Friday, March 6, 2009

Urban Word of the Day - 2/25/09

Marcus Garvey Movement –
The Garvey movement was important in the United States as a popular expression of the sentiments of African unity and redemption among working-class blacks. His followers contrasted with the more elite black groups cultivated by Du Bois. Garvey, a Jamaican, founded the Universal Negro Improvement Association (UNIA) in 1914 to promote black pride, political and economic improvements for blacks everywhere, and the repatriation of blacks to Africa (often called the “Back to Africa” movement). The institutional growth of the Garvey movement was swift and international in scope. Garvey’s newspaper, the Negro World, achieved wide distribution, and chapters of UNIA sprung up all over the Americas, as well as in Europe, Australia, and South Africa.

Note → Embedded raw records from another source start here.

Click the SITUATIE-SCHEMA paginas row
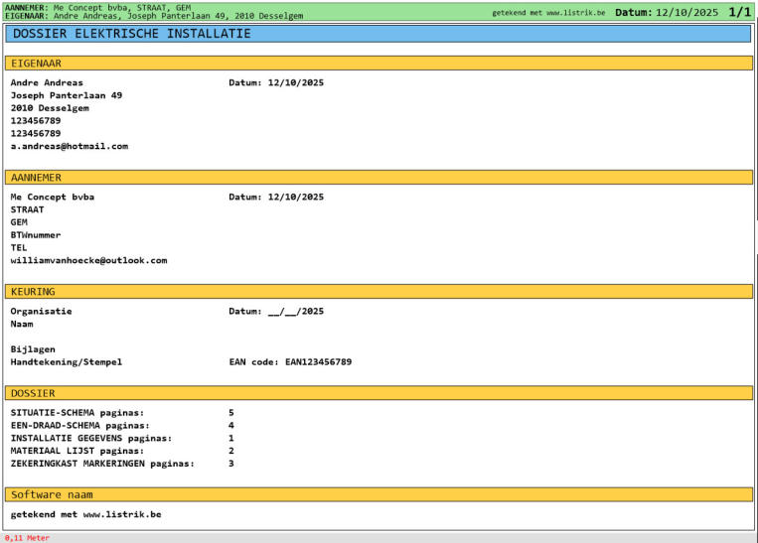Image resolution: width=758 pixels, height=543 pixels. [x=77, y=412]
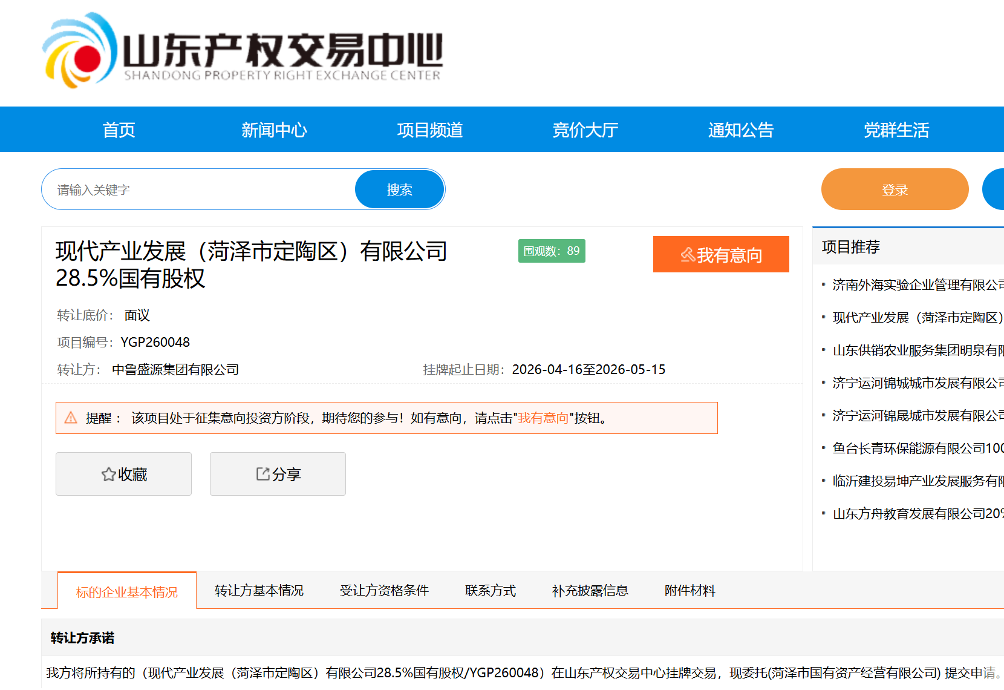Click the share icon on 分享 button
Viewport: 1004px width, 690px height.
[x=262, y=474]
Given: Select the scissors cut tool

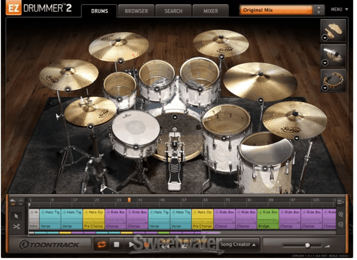Looking at the screenshot, I should (x=17, y=226).
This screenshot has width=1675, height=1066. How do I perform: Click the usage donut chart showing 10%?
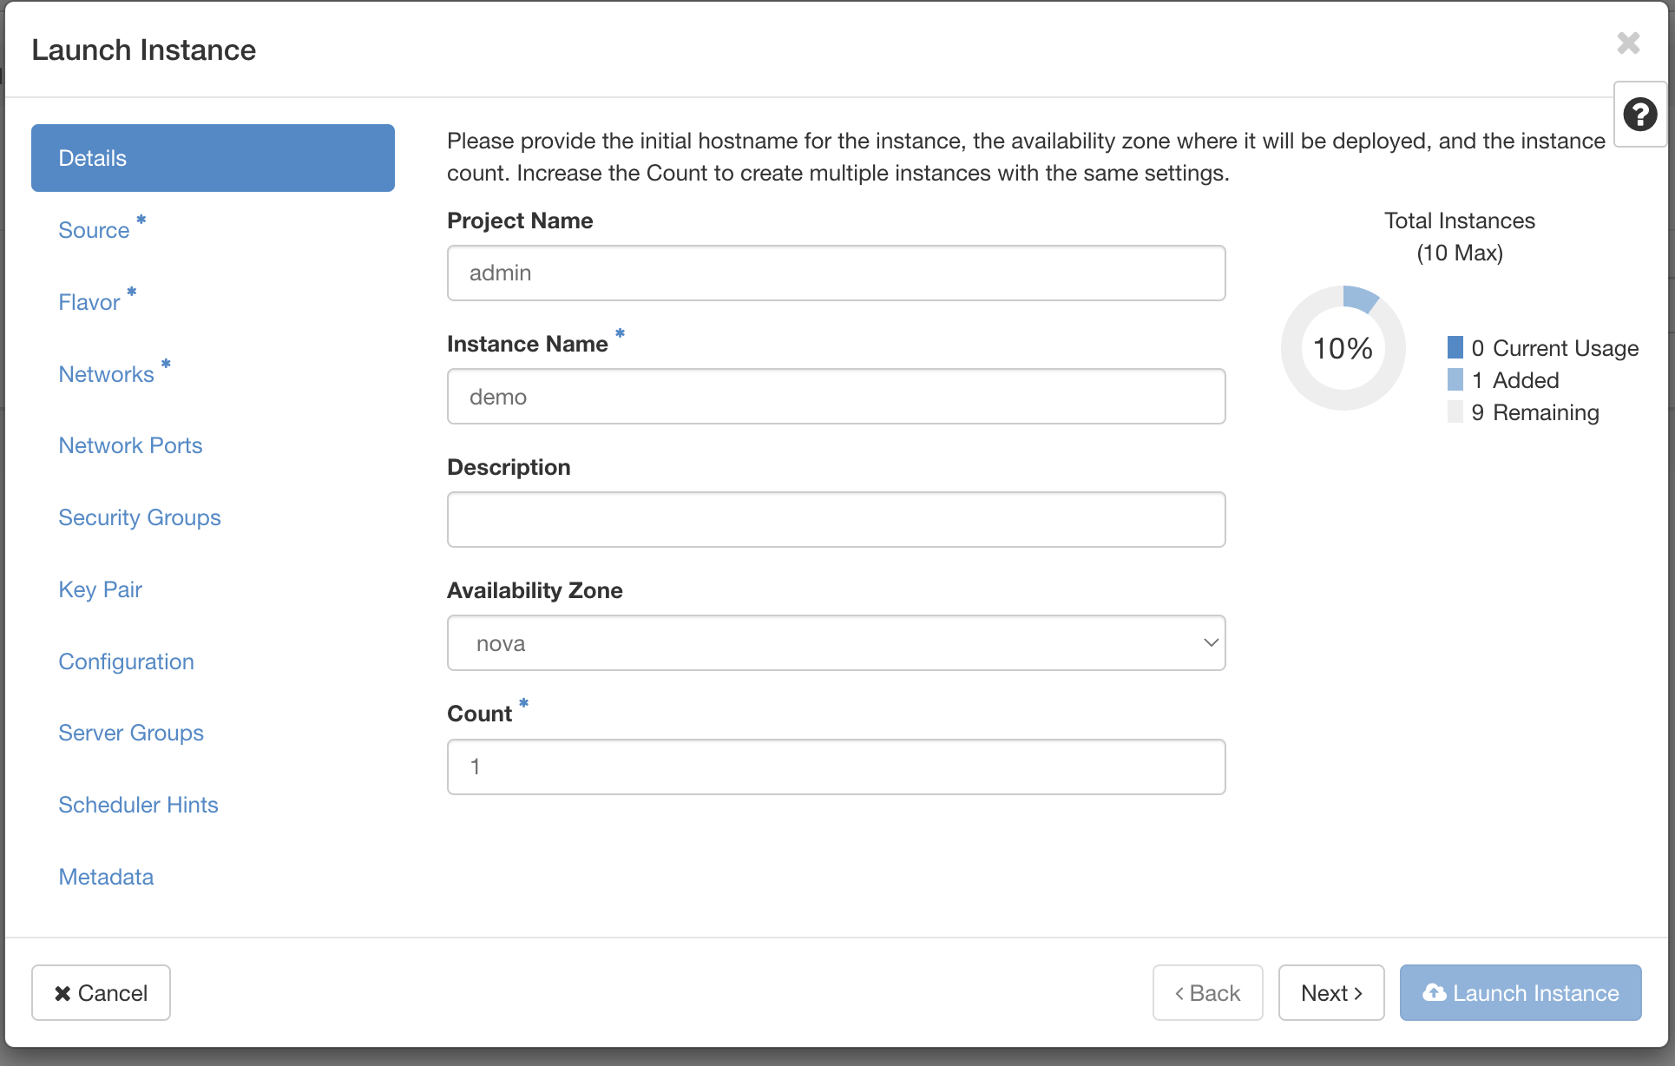[x=1343, y=348]
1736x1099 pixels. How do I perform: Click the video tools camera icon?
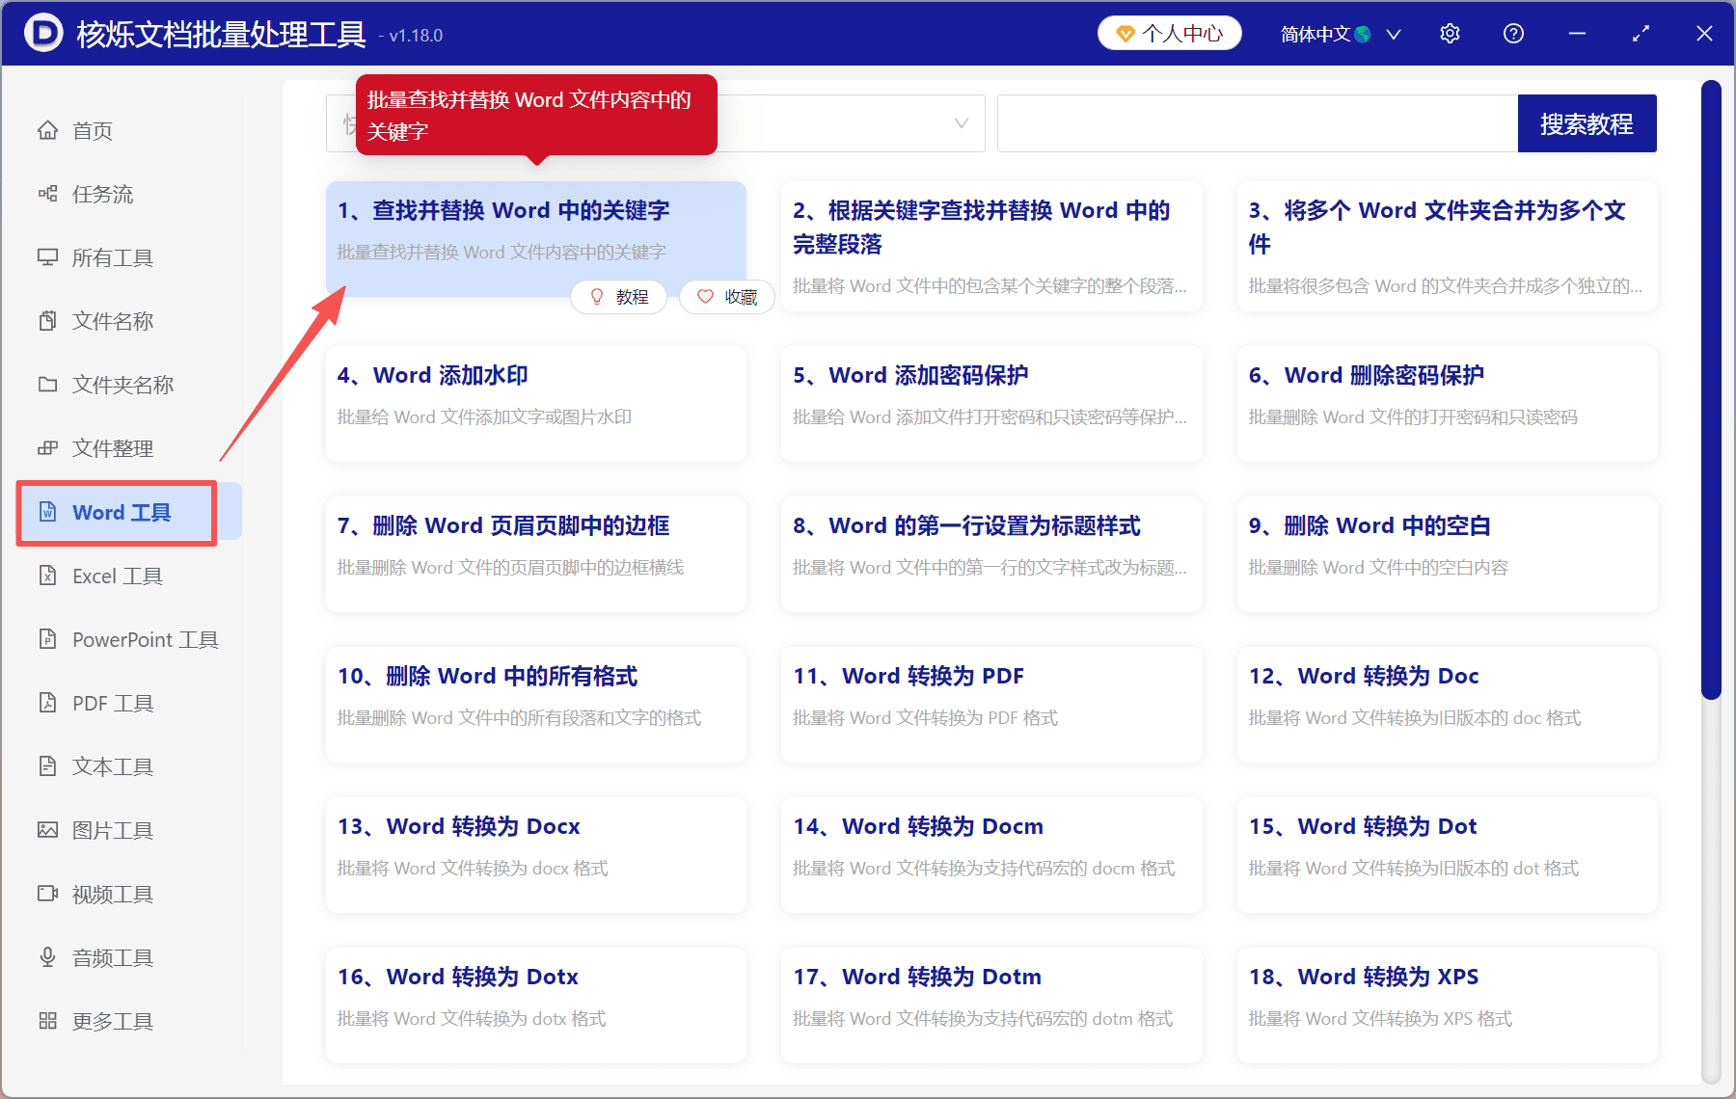pos(47,894)
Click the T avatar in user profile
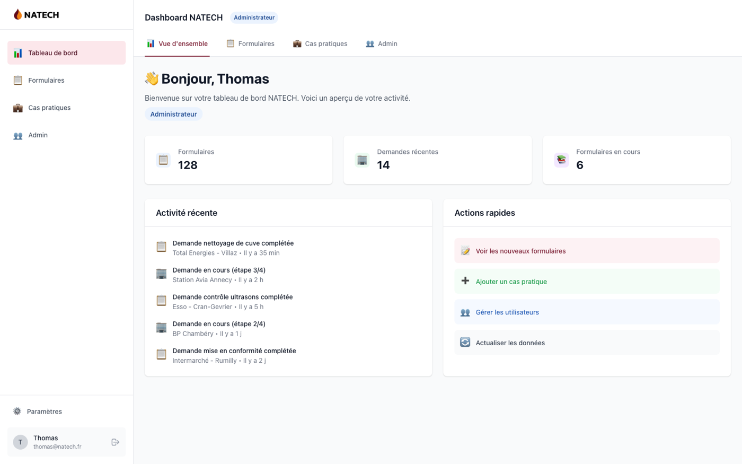 (20, 442)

Garvey also established a steamship company, the Black Star Line, with which he hoped both to enter international trade and to transport blacks to Africa. Garvey hoped to oversee the repatriation of tens of thousands of American blacks to the West African nation of Liberia, which had been founded by freed American slaves in the early 19th century. The Garvey movement declined when Garvey was arrested and imprisoned in 1925 on charges of mail fraud relating to the operation of the Black Star Line, and his repatriation scheme was never fulfilled.